I did find a bunch of registry dumps and SCSI error/diag messages in the syslog. It says that the SCSI bus was reset. The messages you will see sometimes appear every 2 minutes, other times every 20 or so. If anyone could help me and tell me what do the syslog messages mean and why is ARMServer stoping I would very, very much appreciate it! Even just ideas as to where I should look for clues would be helpful. A small chunk of the syslog file is attached as syslog.txt.

To cap this off, I tried getting some info with arraydsp and arraylog, and those commands don't seem to work. For example, arraydsp -i just sits there without printing anything. I would try tracing it when I get a chance, but I doubt that that will help me much. Things are just looking pretty scarry...

Let me know if I need to post any more info. Thanks for any responses in advance!
Insu Kim
Honored Contributor

ARMServer died intermittently and this can be solved out by applying the latest ARMServer patch.
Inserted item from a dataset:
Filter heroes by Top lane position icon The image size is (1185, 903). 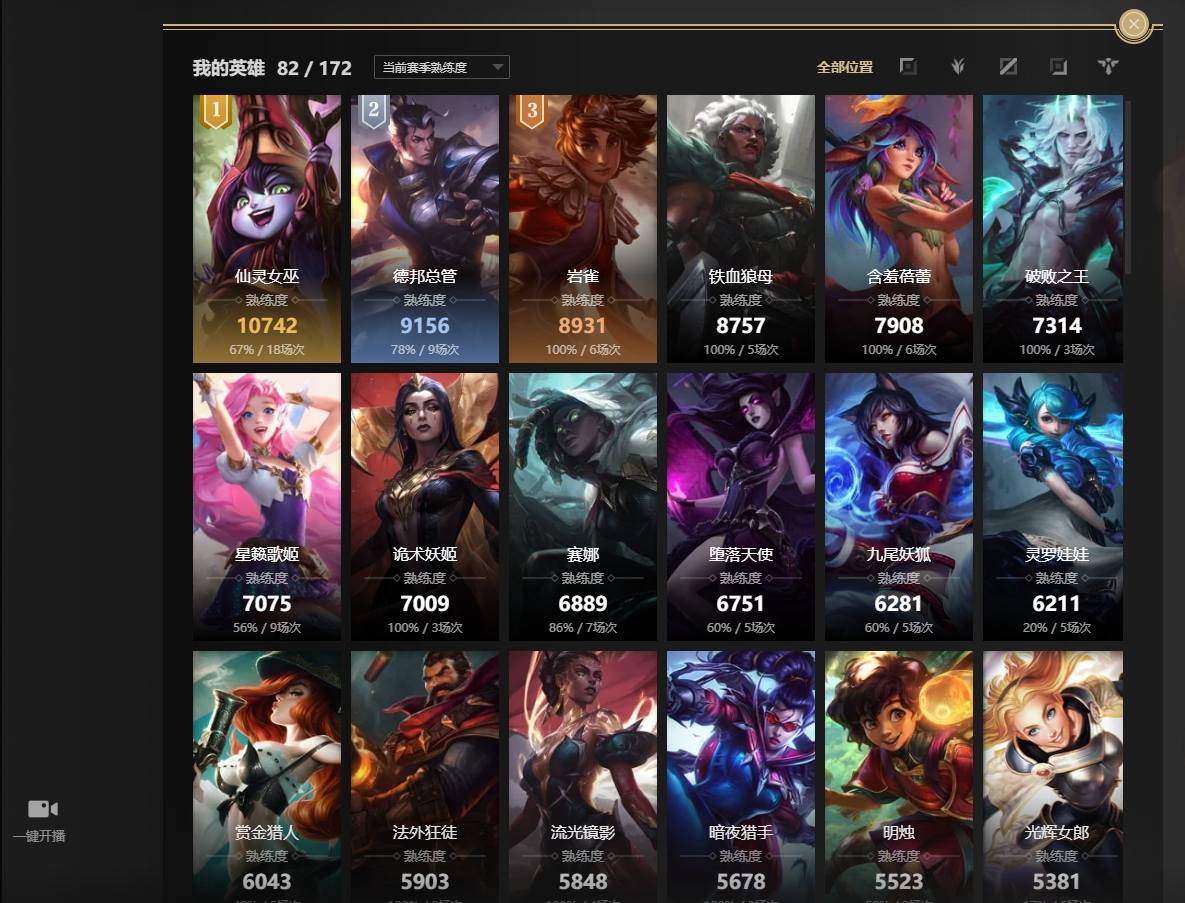point(908,66)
Run "/sbin/init.d/hparaymgr start" or /opt/hparray/bin/ARMserver to see the status of the array.

# arraydsp -i
# arraydsp -a or verify which component has failed by examining the logs using the logprint command.
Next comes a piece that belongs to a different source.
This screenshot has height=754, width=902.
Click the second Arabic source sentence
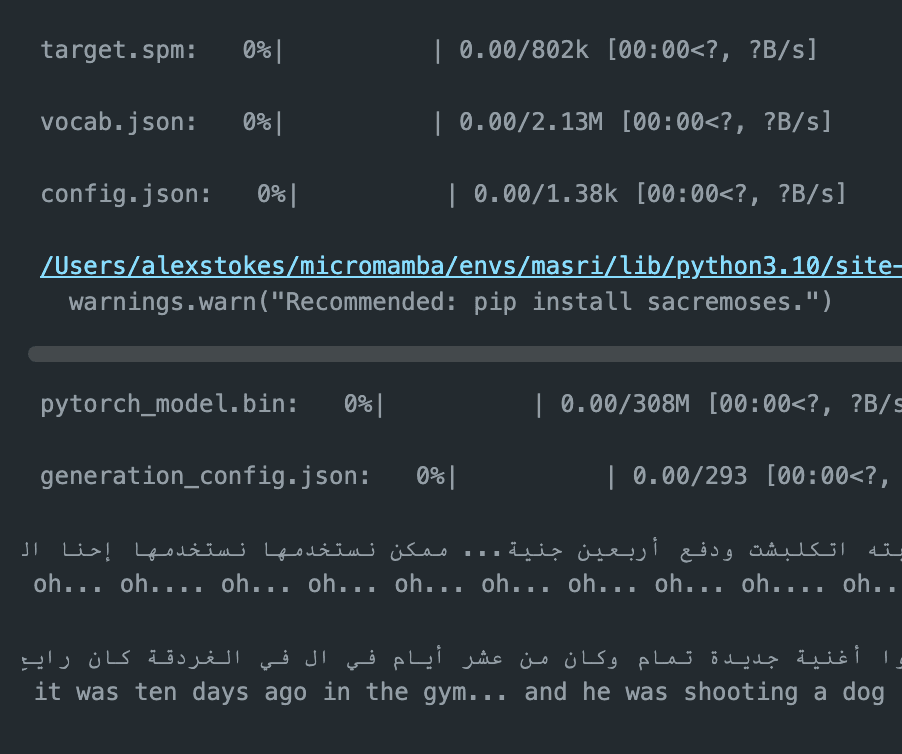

You said that this error message comes frequently so there must be an error in the AutoRAID.
I know that the error never stop until you fix problem by experience.

First, take a look at the front panel to see if it's in READY state, especially controller with SCSI ID set to 0.
and use "arraydsp -a" and "logprint".
Finally, you can also use mstm -> logtools to get a clue.

Honored Contributor

there's no question you need to install the latest SCSI patches.

arraydsp -R
should rescan for hardware.

If your f/s and vgs are okay on the autoraid - ie data acess is fine, then there is no pb with the h/w typically.

ioscan -fnkCdisk
look for the C5447A device files
do a diskinfo -v /dev/rdsk/c...

The ARMServer won't start properly if LUN 0 isn't accessable.
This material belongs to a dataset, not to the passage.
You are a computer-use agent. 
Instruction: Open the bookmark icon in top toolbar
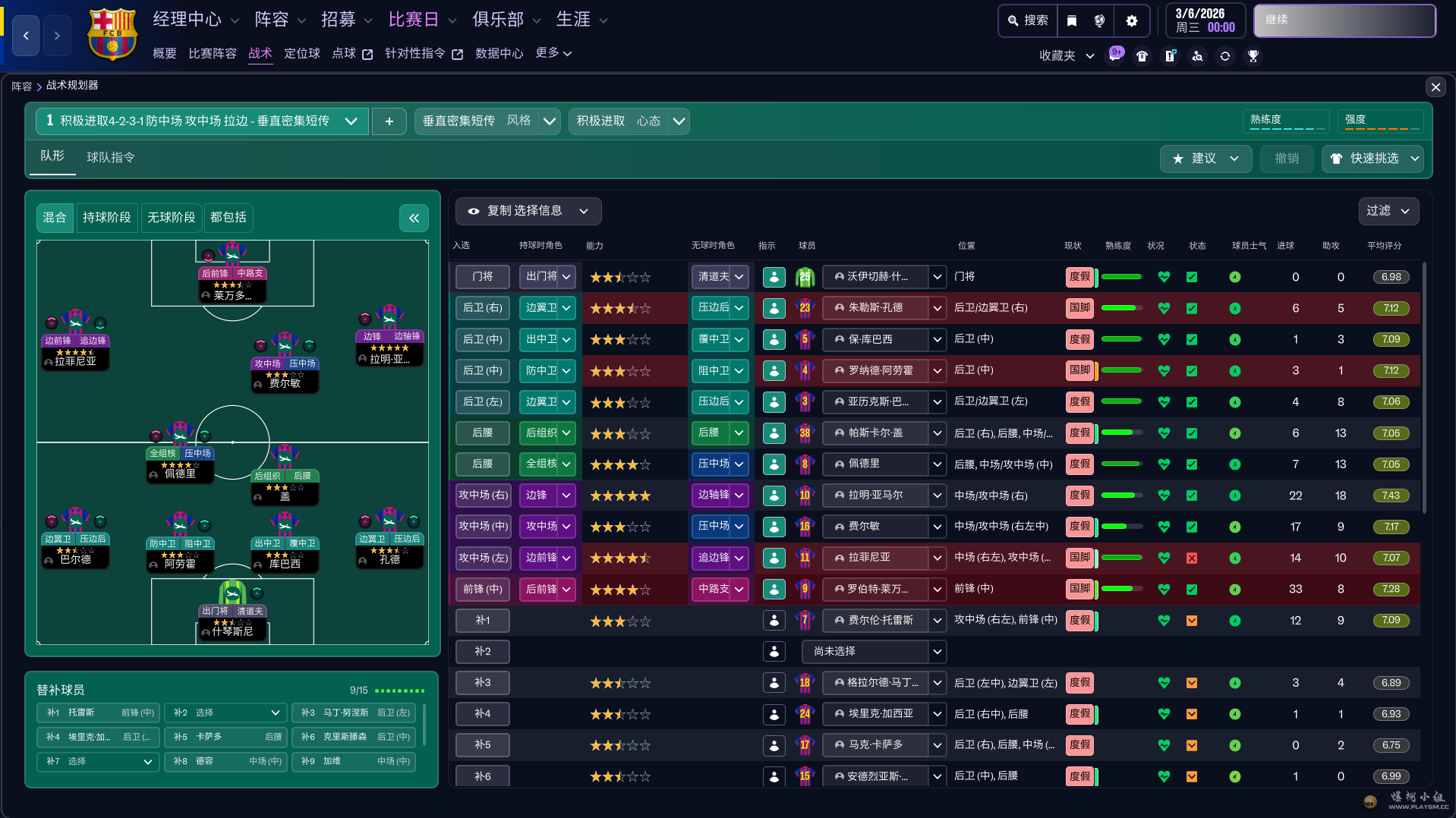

You should always have a lun0 show up on ioscan even it it exists or not on the array.

After arraydsp -R
run top
wait for around 2 ioscans processes (full) to finish..
the second one after you see the ARMServer process appear.

Then quit top,
arraydsp -i
should work.

Man logprint
and run it to interrogate the autoraid for h/w errors.
You problem tho is possibly cable or no terminator.

Are there any other devices on the same bus as the autoraid. What's the autoraid scsi id/priority wrt the other ids on the same bus.. think of increasing it.. don't put the autoraid on the same bus as a streaming device.

arraydsp -a
to see your autoraid f/w.
The ARMServer PHCO must match the f/w revision. ie don't install the latest PHCO for ARMServer unless you have read the release notes and have upgraded autoraid controller f/w before PHCO upgrade.

what /opt/hparray/bin/ARMServer

swlist -l product | grep -i arm


Alex Georgiev
Regular Advisor

Thanks for the responses! The problem turned out to be a SCSI controller gone bad. Thanks to the fact that we have 2 SCSI channels to "talk" to the RAID we could access the data just fine, but all the array* commands would hang. What bugs me the most is that the 3 HP engineers that worked on this problem could not figure anything out by looking at the error logs and the output of various diagnostics commands. It was a machine reboot that finaly brought this server down to its knees and had us calling HP hardware people on site.